When the surgeon outlined the plan, I was already sick with apprehension.  This time there would be chemotherapy and I'd seen people go through it and disappear.  I did not know how I would be able to get through it.  All my stress, anxiety and fear from every other traumatic medical encounter just came rushing back and it was just overwhelming.  I am warned twice about sepsis and how quickly it comes on and by then it is too late and you could die.  At those points I thought, just let me die quickly as it would be more merciful.  


Radiotherapy went really well.
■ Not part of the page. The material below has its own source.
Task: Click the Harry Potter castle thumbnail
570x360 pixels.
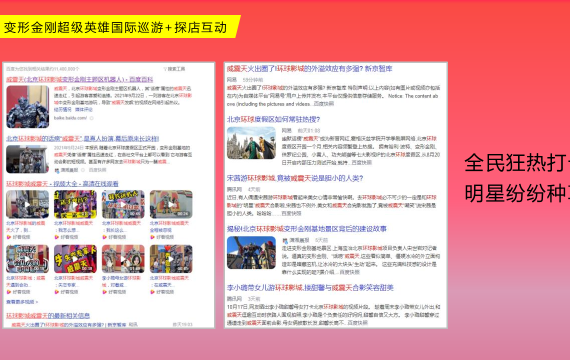Action: [x=251, y=143]
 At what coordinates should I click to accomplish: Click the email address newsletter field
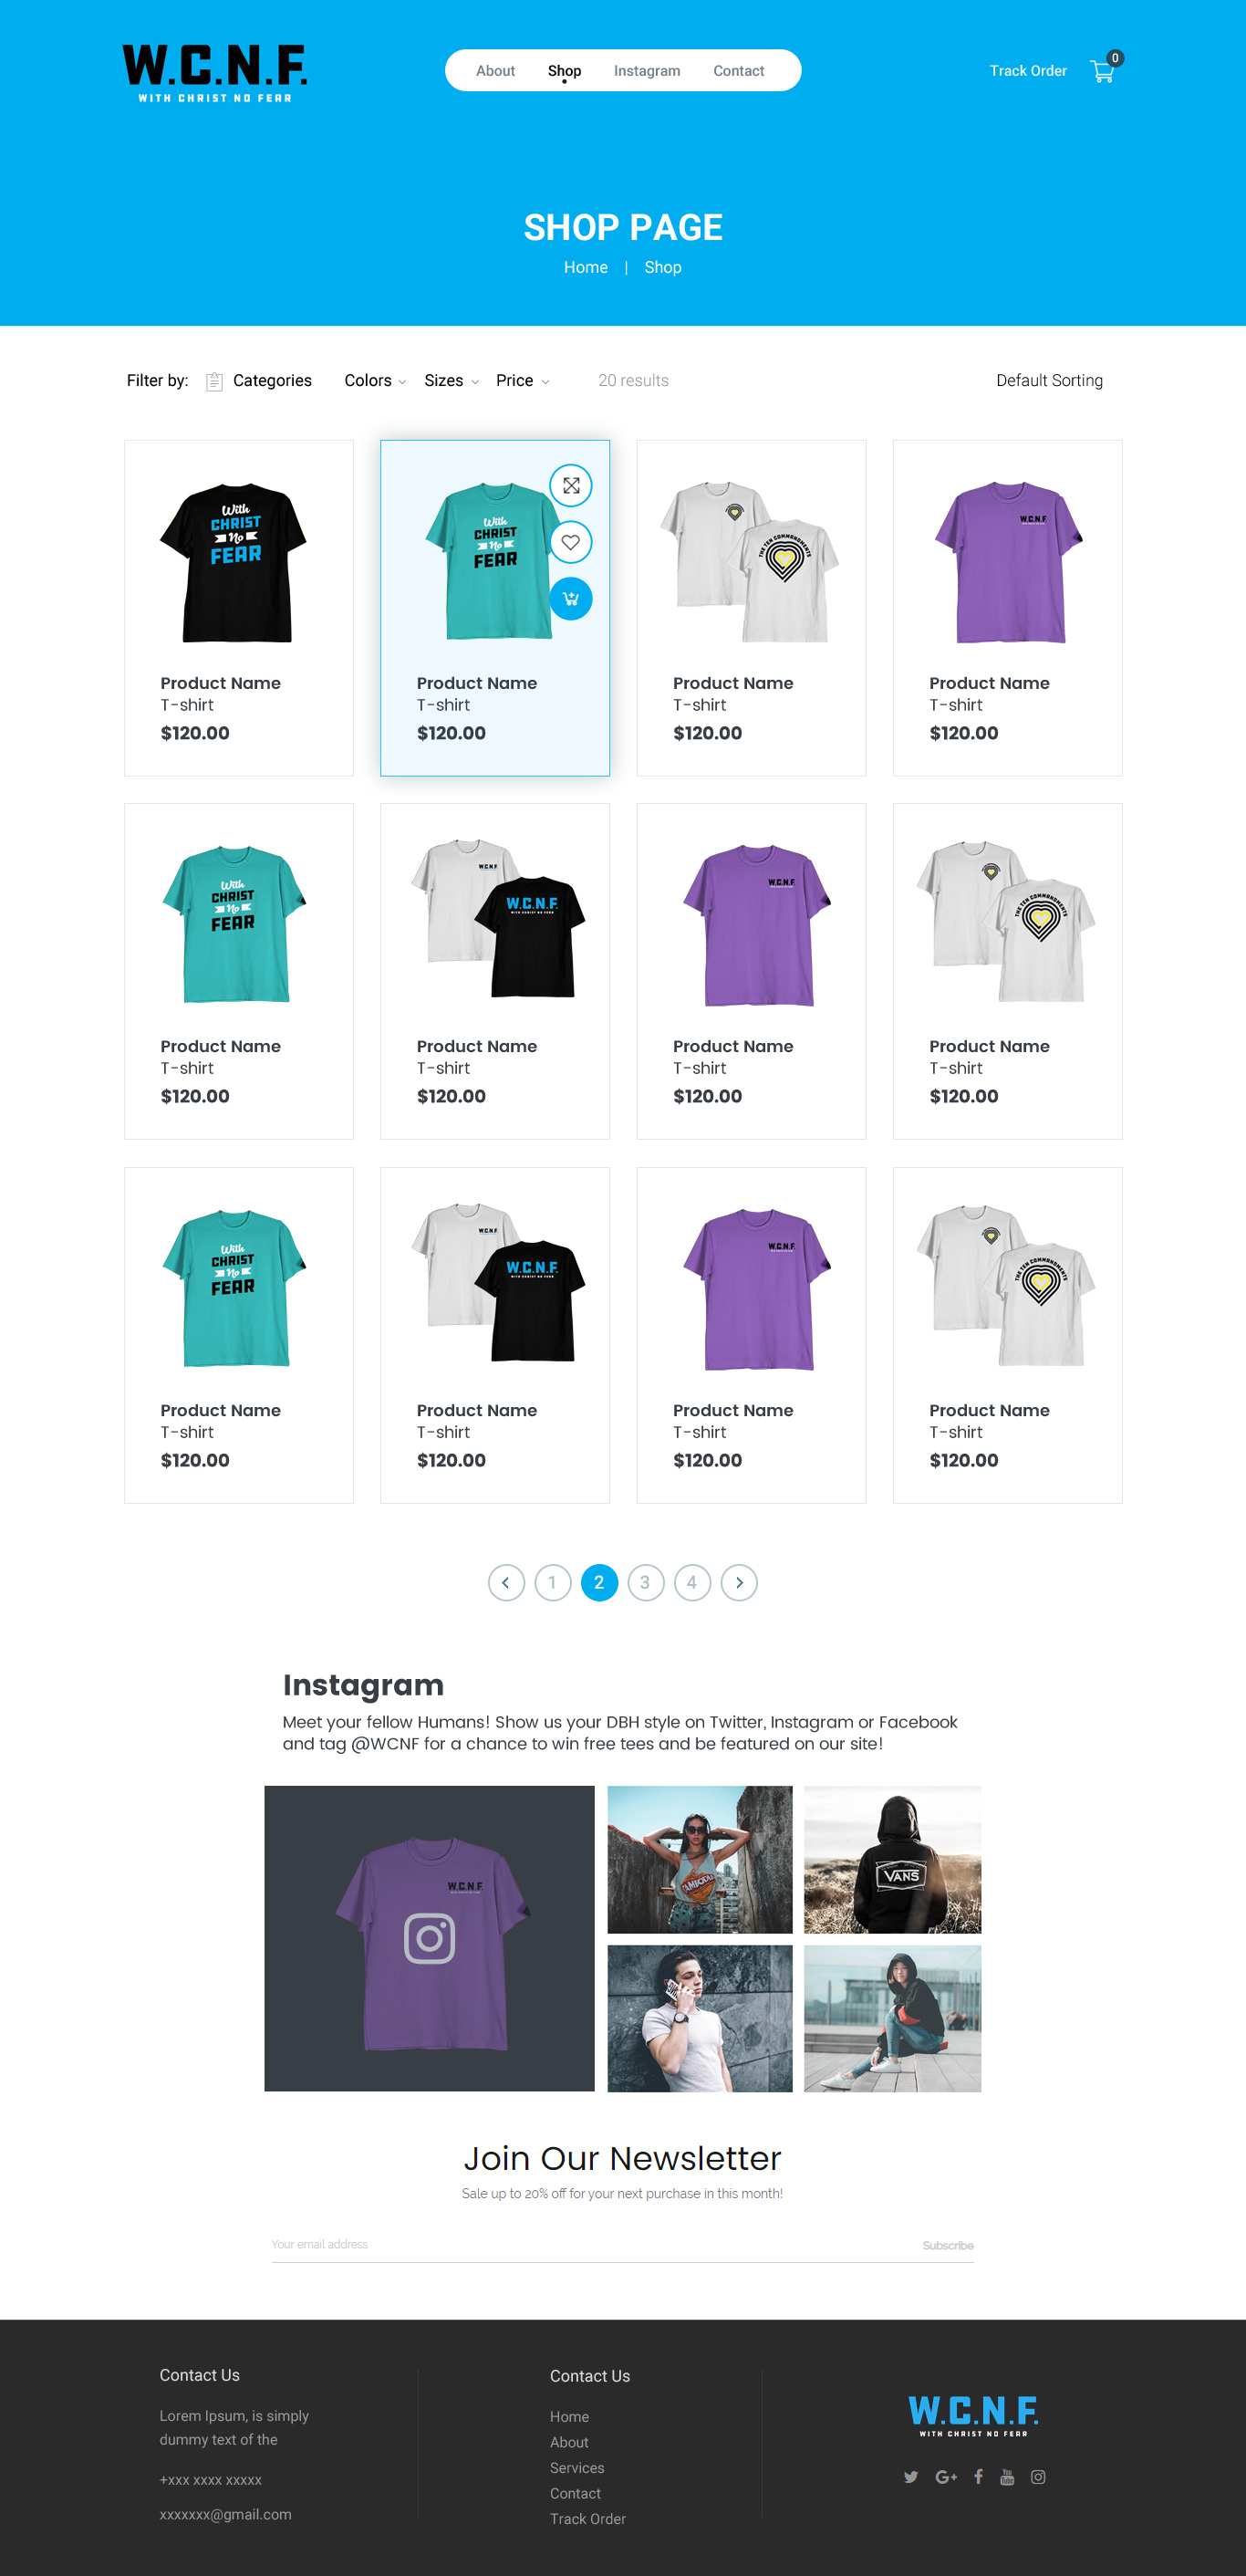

Next week they will be making a new mask - one you lie down on - again as the tumour has shrunk again.  It has to shrink to be able to go onto surgery.


Unfortunately the Chemotherapy did not go so well.  I had a severe adverse reaction to the steroids in tablet form you get before they start the chemo IV - supposed to make you stronger and be able to deal better with the chemo.  I had both the physiological and psychological side effects of the steroids.   Swelling of feet and ankles - 3 weeks of it now - severe mouth ulceration and pain right up to Mucositis Grade 3.   I just can't even think of all the physical ones.  Psychological side effects were the worst.  After first dose I could not sleep or turn my mind off as it began spinning out of control.  I couldn't remember anything, hold a thought or keep on track with what I was talking about.  No sleep over a 24 hour period and then 2 hours and the same again the next day.  Without sleep my brain was just in a manic, out of control spiral and I could not stop talking or writing.  I thought I had developed sudden dementia or a brain tumour and it was terrifying.  Many other side effects as well.  I am writing this at 5.20a.m. so probably not the best time for clarity.  Symptoms were so severe that the Radiotherapy nurses did an investigation into Chemotherapy department which is not their job but thank goodness they did and they were spot on with what had happened and when.  They put a warning on my file Extreme Sensitivity to Steroids and listed some of the side effects.  I thought that would be great but that label will only come up in Radiotherapy Department - no where else as computers between the two were unable to communicate.


I've made an urgent appointment with Oncologist to talk about the next cycle which begins the following week.  I cannot and will not have steroids again.  It was extremely traumatic.  I have not seen him or heard from him since the day of first consultation.  He might say - no steroids - no chemo.  I don't know but I will never go back to the hell I was in during the first round of chemo.  


Again, I absolutely understand your point.  Quality of life over quantity.  I don't regret trying especially because the Radiotherapy is going really well.  This is the best I could do and I have explained over and over again to my family, no you don't understand how strong and terrifying that adverse reaction was.  I can never have that poison in my body again.  


Enjoy your time every day and make sure everyone knows how much you love them and also allow yourself  to grieve too.  At one point I realised I was grieving about me leaving my husband of 50 years and his bewilderment in the world without me.  We can only do the best we can and hopefully leave a legacy of good memories, love and strength you gave them stays with them throughout their grief.  I wish you the very best on your journey, which is yours alone.  You get to choose what is right for you.